10カ月以内に納税ができないと延滞税等の加算税が課せられる場合があります。
相続税は現金一括納付が原則です。
延納は現金一括納付が困難な事情がある場合、物納は延納で納付できない場合に限られます。
2 金庫株による納税資金準備
一方で、相続財産がほぼ自社株だけといったケースでは納税資金が準備できないこともあります。
そうした場合、金庫株によって相続税の納税資金を確保する方法があります。
平成13年の商法改正により、会社は自己株式を取得・保有することができるようになりました。
金庫株とは、会社が保有する自己株式のことです。
平常時、株主が会社に株式を売り渡すと、資本金等の額を超える部分の対価は、「みなし配当」として課税されます。

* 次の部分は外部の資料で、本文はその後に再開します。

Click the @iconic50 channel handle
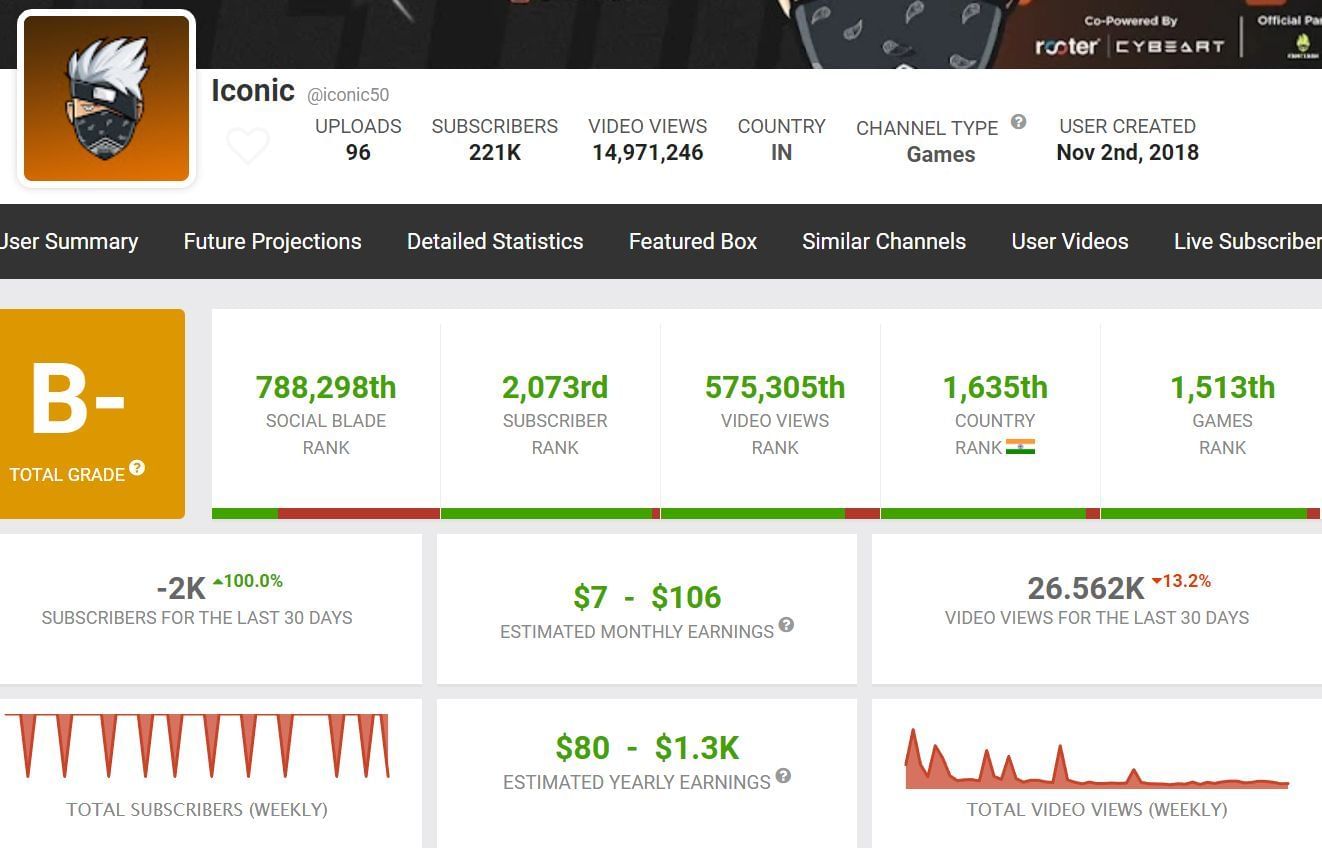 point(348,95)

みなし配当課税は、配当控除後の最高税率が約49%となるため、非常に重い税負担となります。
他方で、
① 相続または遺贈により財産を取得し、相続税を納付する必要があること
② 相続税の申告期限後3年以内に譲渡すること
以上の要件を満たす者が、相続により取得した自社株を発行会社に譲渡した場合は、みなし配当課税ではなく、全額が譲渡所得として課税されます。
譲渡所得課税の税率は20.315%(復興特別所得税含)となるため、課税上有利となります。

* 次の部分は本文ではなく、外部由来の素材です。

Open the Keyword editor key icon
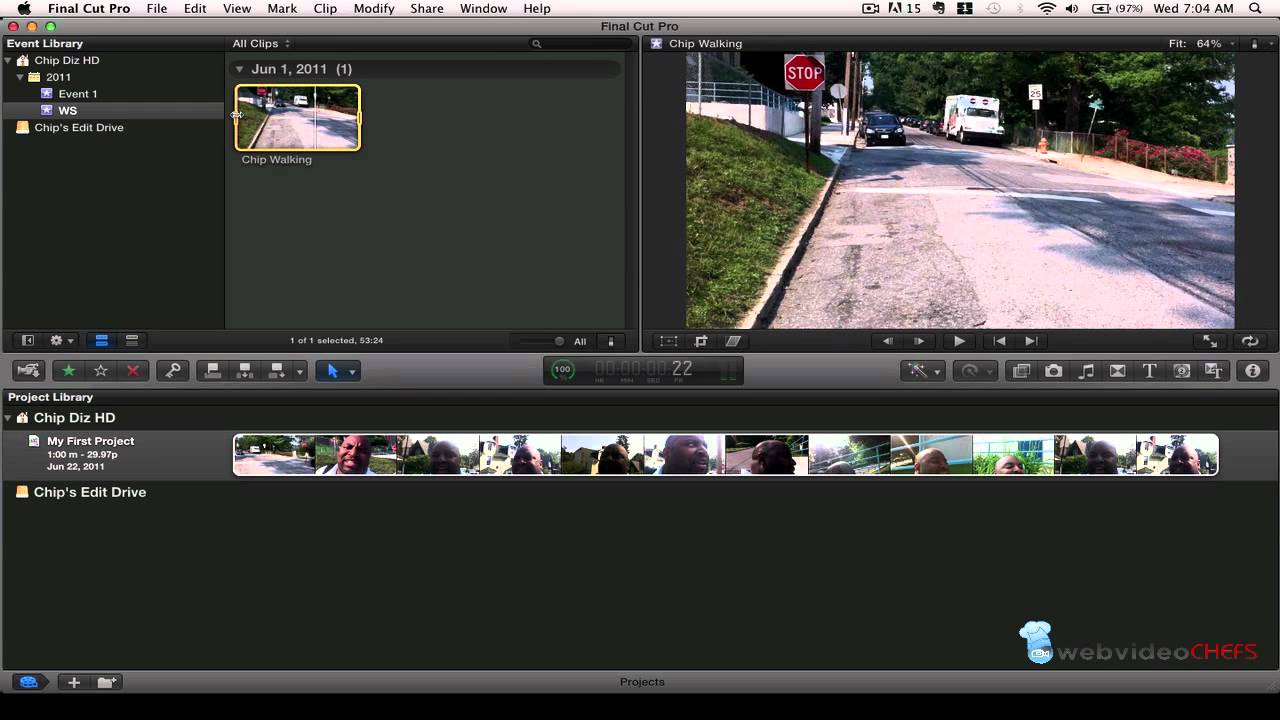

したがって、相続した株式を金庫株にすることで納税資金を調達することができます。
さらには、譲渡所得の計算上控除できる取得費に、譲渡した株式に課された相続税額を加算することができます(相続税の取得費加算の特例)。
もっとも、会社に自己株式を取得する資金がなければこうした対策をとることはできません。
そこで解約返戻率の高い生命保険金等で、自己株式の取得資金の準備をしておく必要があります。